Quoted passage:
::::::::::
Hops Composting in New Zealand
One of the first loads of compost made from our newly installed Bruff Harvesting machine in 1963

Guest Blog: Brent McGlashen of New Zealand’s Mac Hops Shares Tips on Composting and the Benefits of Using PLA Twine in Hops Production

In this blog post, I have the privilege of sharing insight about composting from Brent McGlashen of New Zealand's Mac Hops Farm, Brent is a proponent of using PLA or bioplastic twine in lieu of traditional plastic string or coir in hops production. Several years of collaboration with a PLA manufacturer has produced string specifically for the hops industry. According to Brent, this string is, "exceptional in our compost system. I have turned this year’s pile twice and after 30 days, about 80% of it had vanished." Brent, knowing well that many hops growers in the Pacific Northwest use coconut coir for twining, noted that if growers in "[that] part of the world" change to bioplastic string, "then they really will appreciate how much of an asset this exceptional compost is.” Here are Brent's words of wisdom about the benefits of composting for a hops operation and why choosing the right twine is important for the process. 

Composting has been an important part of our farming system ever since machine harvesting first started. We purchased a guillotine chopper component to our Bruff Hop Picking machine back when it was installed in 1963. The only problem was, we didn’t have a powerful enough tractor to turn the compost, so it took a long time for it to completely compost. Nowadays, we have our big 20-ton digger that turns our full year’s crop in a couple of hours!

At the time of the first hop machines, often it was the last thing to think about in the process was what to do with the end product termed ‘The Waste’. A majority of growers would just spread the material green back out onto their fields. This practice is still done today as growers perceive that the benefit to having compost doesn’t add up to the land use for your composting pile or the cost of doing it. Over the many years we have certainly proved to ourselves and others who have seen what we can achieve by utilising this so called ‘Waste product’ and turning it into a big benefit for our farming system. Some of our hop fields have been cropping hops continuously now for 70+ years, and still producing towards the top end in the yield statistics. You don’t get these results by mistreatment of your plants and soils.
::::::::::
Exercise tasks:
- 1) Render this sentence from the hops composting post in Spanish: "Composting has been an important part of our farming system ever since machine harvesting first started."
- 2) Name every type of twine or string material used in hops production that the hops composting post mentions.
The listing that follows the text is drawn from a different, unrelated source.

Data entries:
::::::::::
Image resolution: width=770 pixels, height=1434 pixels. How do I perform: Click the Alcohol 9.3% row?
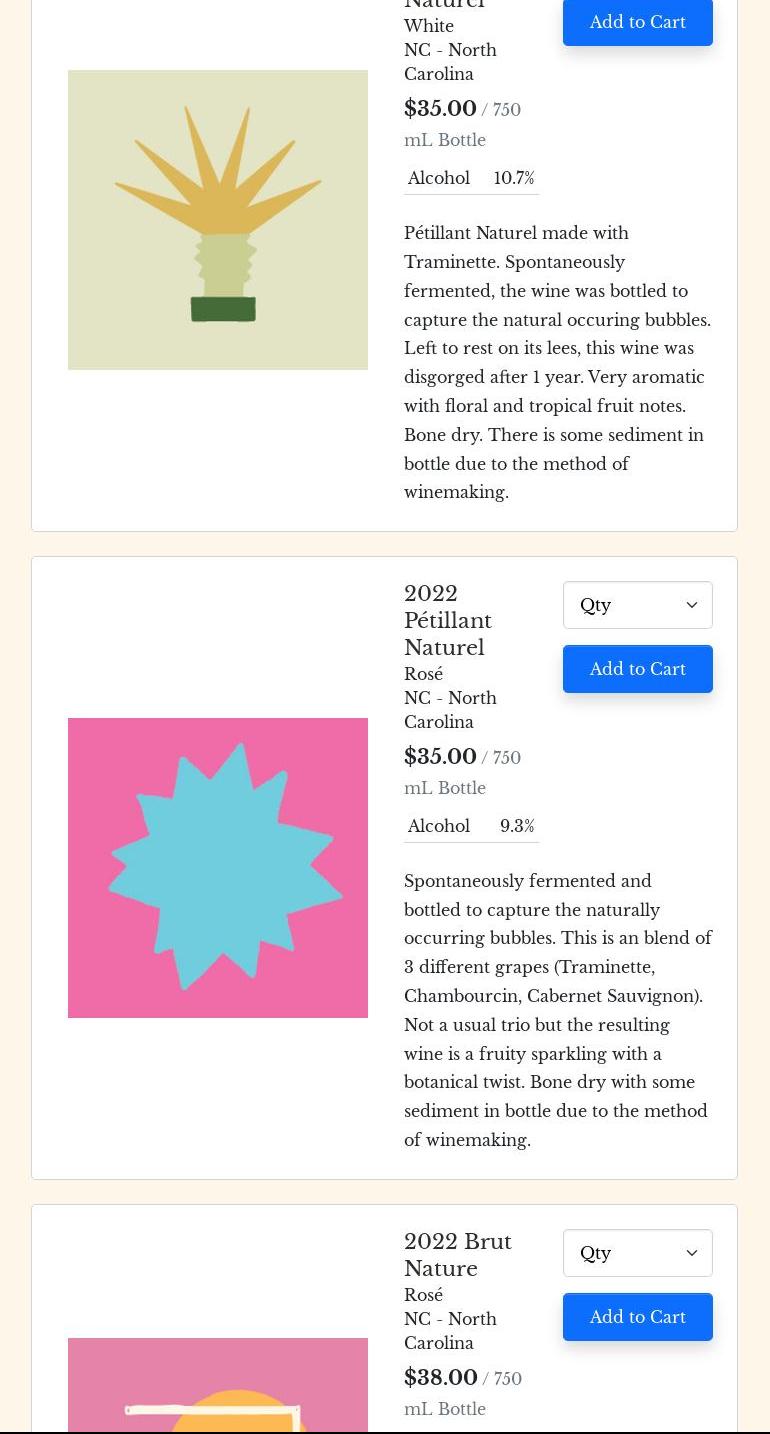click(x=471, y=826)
::::::::::
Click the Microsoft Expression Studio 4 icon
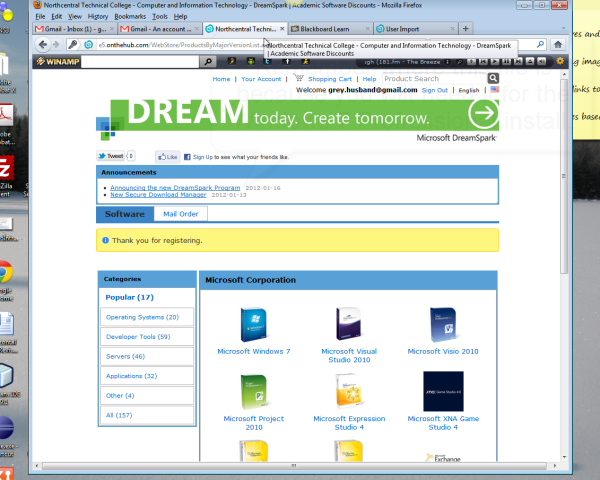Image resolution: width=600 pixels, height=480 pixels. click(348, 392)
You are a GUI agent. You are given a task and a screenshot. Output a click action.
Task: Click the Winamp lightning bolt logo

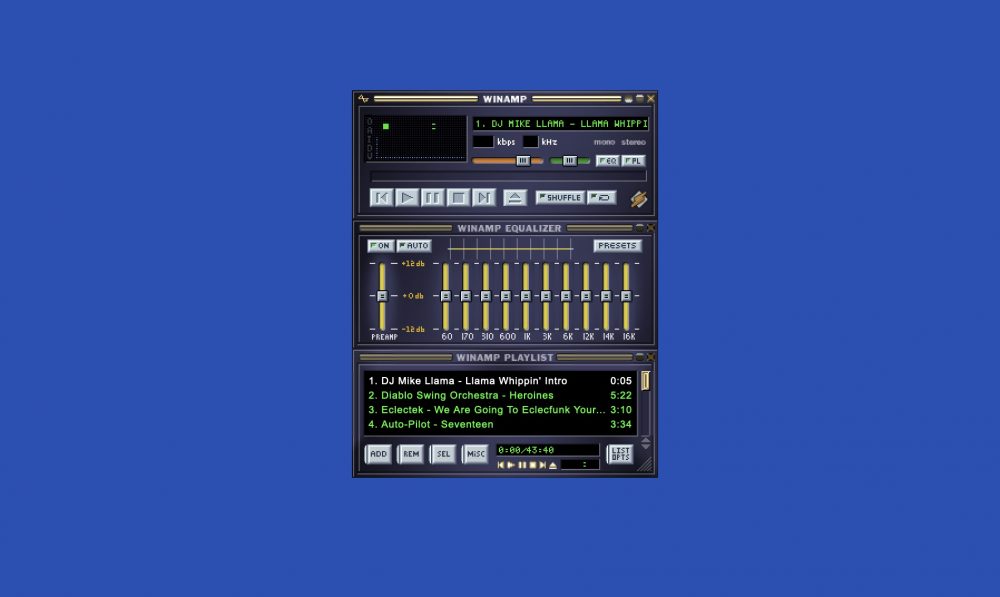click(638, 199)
::::::::::
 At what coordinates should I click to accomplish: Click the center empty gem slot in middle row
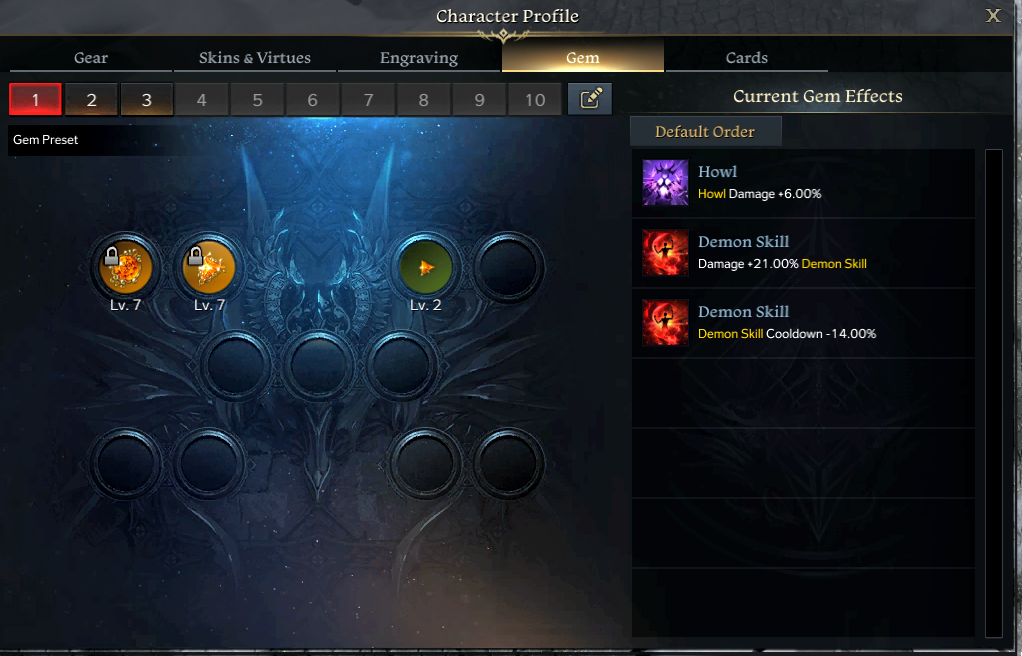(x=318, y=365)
::::::::::
Answers to the exercises:
- 1) El compostaje ha sido una parte importante de nuestro sistema agrícola desde que comenzó la cosecha mecánica.

- 2)
- PLA (bioplastic) twine
- Traditional plastic string
- Coir (coconut coir)